「またか」
呆れて天を仰ぐ美作さん。
「だって」
むっと顔を顰めるあたし。
「だから、俺は無実だっての」
疲れきった顔の西門さん。
「そろそろ別れ時?」
楽しそうに見守る類。
「別れねえって!だから、あれは俺の門下生で、お前が怪しむ関係じゃねえんだって!」
「ホテルから出てきたじゃない」
「だから!彼女が1人で着付けできないから手伝ってくれって」
「わざわざホテルで?」
「彼女があそこに泊ってたんだよ。
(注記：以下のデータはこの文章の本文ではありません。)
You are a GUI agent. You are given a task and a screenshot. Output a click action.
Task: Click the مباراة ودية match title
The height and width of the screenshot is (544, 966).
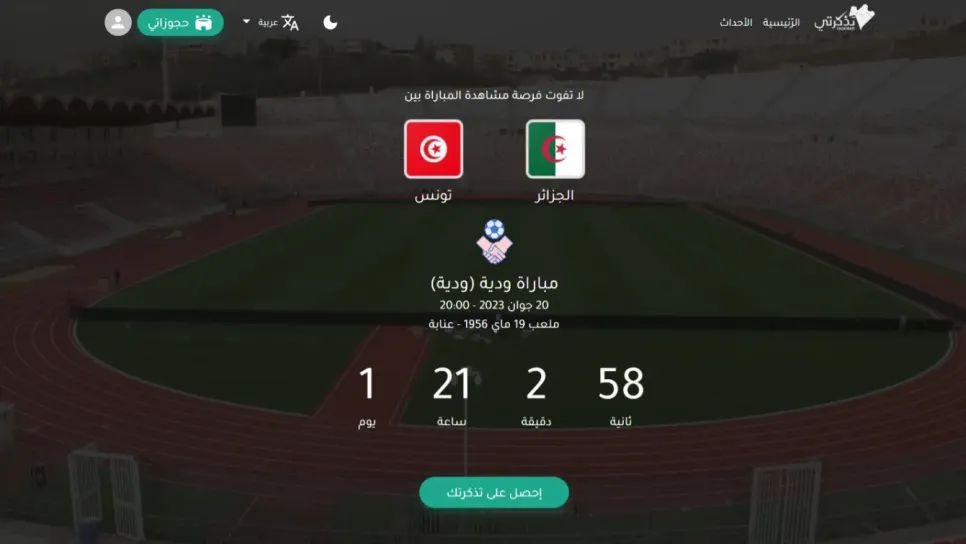click(x=494, y=283)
そこに呼び出されたんだから仕方ねえだろうが」
「で、そこで誘惑されそうになったと」
美作さんの言葉に、うっと詰まる西門さん。
「だ、だけど何もなかったんだからいいだろうが!」
「本当に何もなかったかどうかなんて、わかったもんじゃないし」
「ないって!あるわけねえだろうが!」
「ま、心配するな。お前と別れても牧野の面倒は俺がちゃんと見てやるよ。俺んとこなら妹たちも母親も牧野を気に入ってるし」
美作さんがにやりと笑う。
この人はただ単に面白がってるだけなんだけど。
「俺もいつでも大丈夫だよ。何なら今から一緒に住んでもいいし」
類もにこにこと笑う。
こっちは―――半分くらい、本気かも・・・・・?
「馬鹿言ってんじゃねえよ!俺は絶対別れないからな!」
額に青筋立てて怒る西門さんを見つめて―――
―――ま、これくらいで許してあげようかな・・・・・?
なんて。
彼の本気の顔を見て、満足するあたしだった・・・・・。